How do you solve the system #2x-3y=12 and x=4y+1#?

1 Answer
Jun 2, 2018

#x = 9#
#y = 2#

Explanation:

#2x - 3y = 12#
#x = 4y + 1#

Solving by Substitution

First, we're going to use an equation for the value of a variable in order to plug it into the opposite equation of the system. Because #x = 4y + 1# is already an equation for the value of a variable, we'll be using it. In the other equation of the system, plug in #x#'s value where #x# is.
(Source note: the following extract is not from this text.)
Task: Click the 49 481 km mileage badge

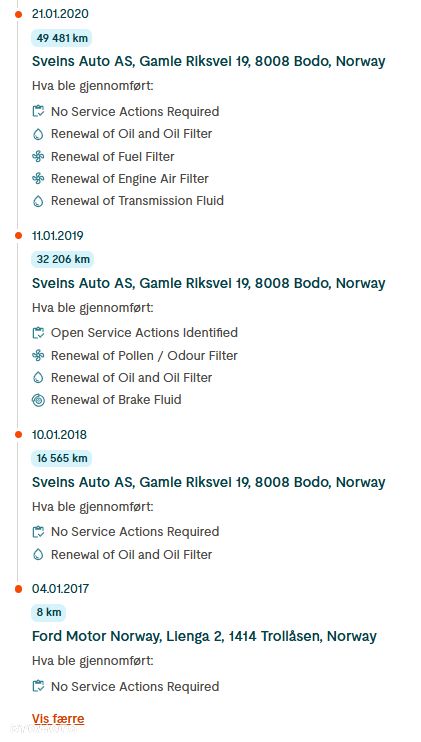Action: 62,38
So:

#2(4y + 1) - 3y = 12#

Next, you'll be distributing. What this means is that you'll be multiplying the outside number, #2#, by the terms in the parentheses, #4y# and #1#. So:

#2 * 4y = 8y#
#2 * 1 = 2#

Re-write your equation.

#8y + 2 - 3y = 12#

Combine like terms. #8y - 3y = 5y#, so:

#5y + 2 = 12#

This is a two-step equation. To solve it, subtract 2 from both sides to isolate for #y#. You should now have:

#5y = 10#

Divide by #5# to isolate for #y#:

#y = 2#

Plug the value of #y# back into the equation for the value of #x#:

#x = 4y + 1#
#x = 4(2) + 1#
#x = 8 + 1#
#x = 9#

To truly prove that #x# is 9 and #y# is 2:

#2x - 3y = 12#
#2(9) - 3(2) = 12#
#18 - 6 = 12#
#12 = 12#